Tweetable Takeaway: Girl Meets World tries to make the “Treehouse of Terror” model heartwarming, with mixed results.
Airtime: Thursday at 8:30 on The Disney Channel
By: Madelyn Glymour, Contributor
There’s nothing really wrong with “Girl Meets World: Of Terror.” In fact, in comparison to some of GIRL MEETS WORLD’s least successful episodes, there’s quite a bit right with it. The episode is Girl Meets Worlds‘ Halloween special, part of the Disney Channel’s Monstober programming. As the title suggests, it’s kind of this show’s version of The Simpsons’ “Treehouse of Terror,” an anthology episode that tells three (mostly) self-contained stories focusing on three different characters. Unlike “Treehouse of Terror,” though, the stories all take place within the same continuity (although they almost certainly don’t take place within the show’s continuity), and unlike “Treehouse of Terror,” there’s no attempt to be in any way scary.
Where many shows would take a Halloween special as an opportunity to be ghoulish and spooky, Girl Meets World, characteristically, took a more heartwarming approach. Each story showed a character facing a mundane fear. In the first, Farkle takes a turn at bat in gym class softball, despite his fear of getting hit by the ball; in the second, Maya and Cory coerce Riley into braving a sleepover at Maya’s place without calling her dad to pick her up; in the third, Auggie meets the monster under his bed and discovers that he’s not so scary under all.

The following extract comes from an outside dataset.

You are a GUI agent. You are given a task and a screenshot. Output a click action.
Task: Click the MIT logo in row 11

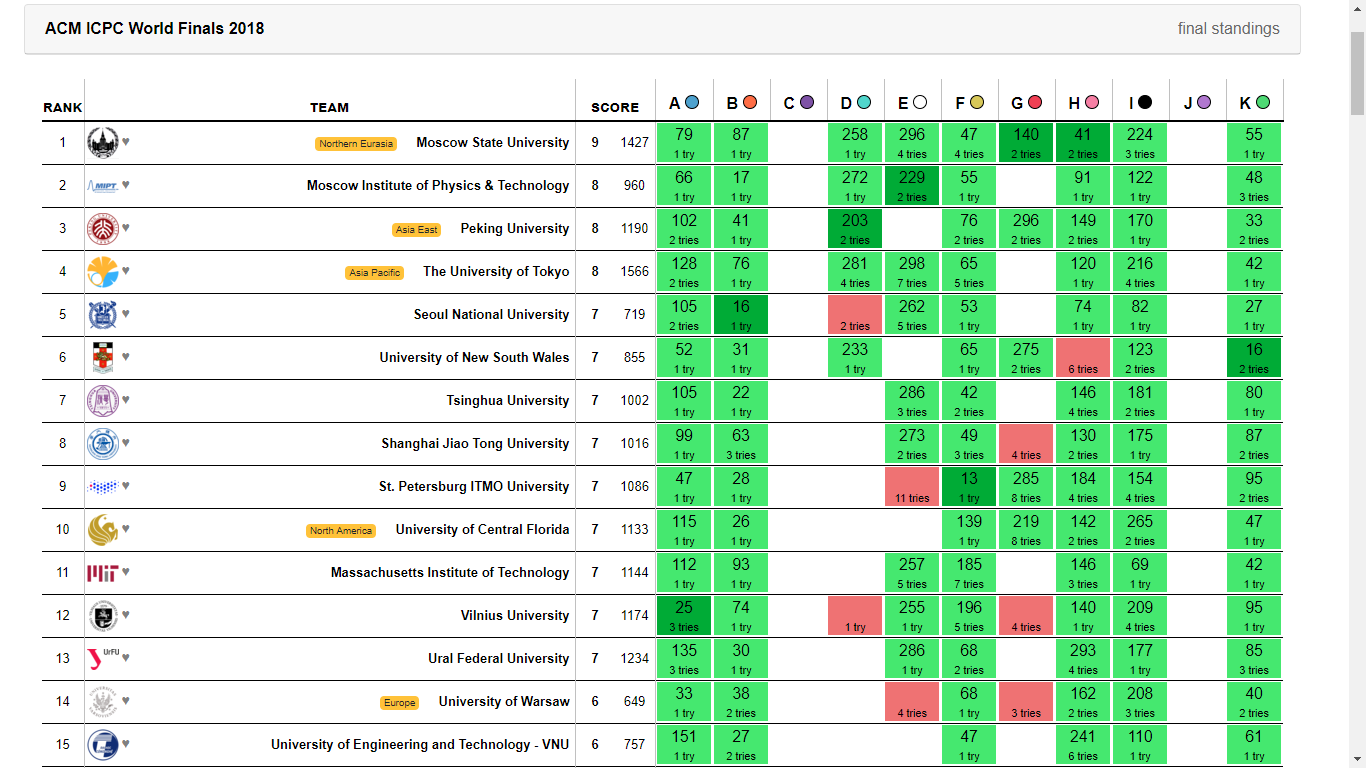(x=102, y=573)
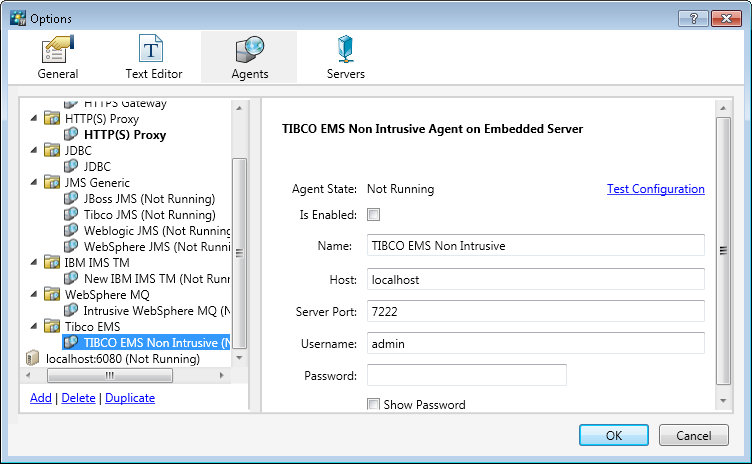Select JBoss JMS agent in tree

pyautogui.click(x=149, y=198)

As you can see, one of these things is not like the other. So although it was chronologically last, let’s start with what is certainly the episode’s oddest story — Auggie and his monster. The basic plot goes like this: Cory and Topanga insist that Auggie try sleeping in his own room for a change, to get over his fear of the monster under his bed. When they’ve gone, Auggie discovers there really is a monster under under his bed, but the monster is an adorably furry little boy who is as scared as Auggie as Auggie is of him. (The monster calls Auggie “the monster on top of my bed,” which is cute.) The two make friends, and then the monster leaves, because monsters aren’t allowed to have friends. Despite the completely nonsensical ending — I think it was a metaphor for growing up, but what did growing up have to do with anything? — it’s a nice enough story. The moral is pretty clear (“Don’t fear things just because you don’t know them yet”), and it’s a good one.
No, the really odd thing about Auggie’s story is its focus. Though Girl Meets World has a five-year-old character, it’s never struck me as a show for five-year-olds. The issues the show deals with generally seem more targeted at eight- to nine-year-olds; even Auggie’s storylines have been weirdly romance-focused. And indeed, the two other feels “World of Terror” deals with are age-appropriate for kids in late elementary and early middle school. But tonight’s Auggie story, and his fear, seem directed at a much younger audience.
As for the other two stories, the Riley one is more enjoyable, but the Farkle one is stronger structurally. Farkle tries to avoid gym class; goes to gym class and has to bat in softball; tries to psych Maya out so she’ll pitch balls and he can walk without getting hit; is hit with a softball by Lucas; and realizes his fear wasn’t so scary after all. It runs into the common Girl Meets World problem of passivity on the part of the central character — Farkle never makes a choice on his own, but is forced into them by others — but in an eight-minute short, that’s less bothersome than in a full episode. The problem is clear, and so is the method of overcoming it.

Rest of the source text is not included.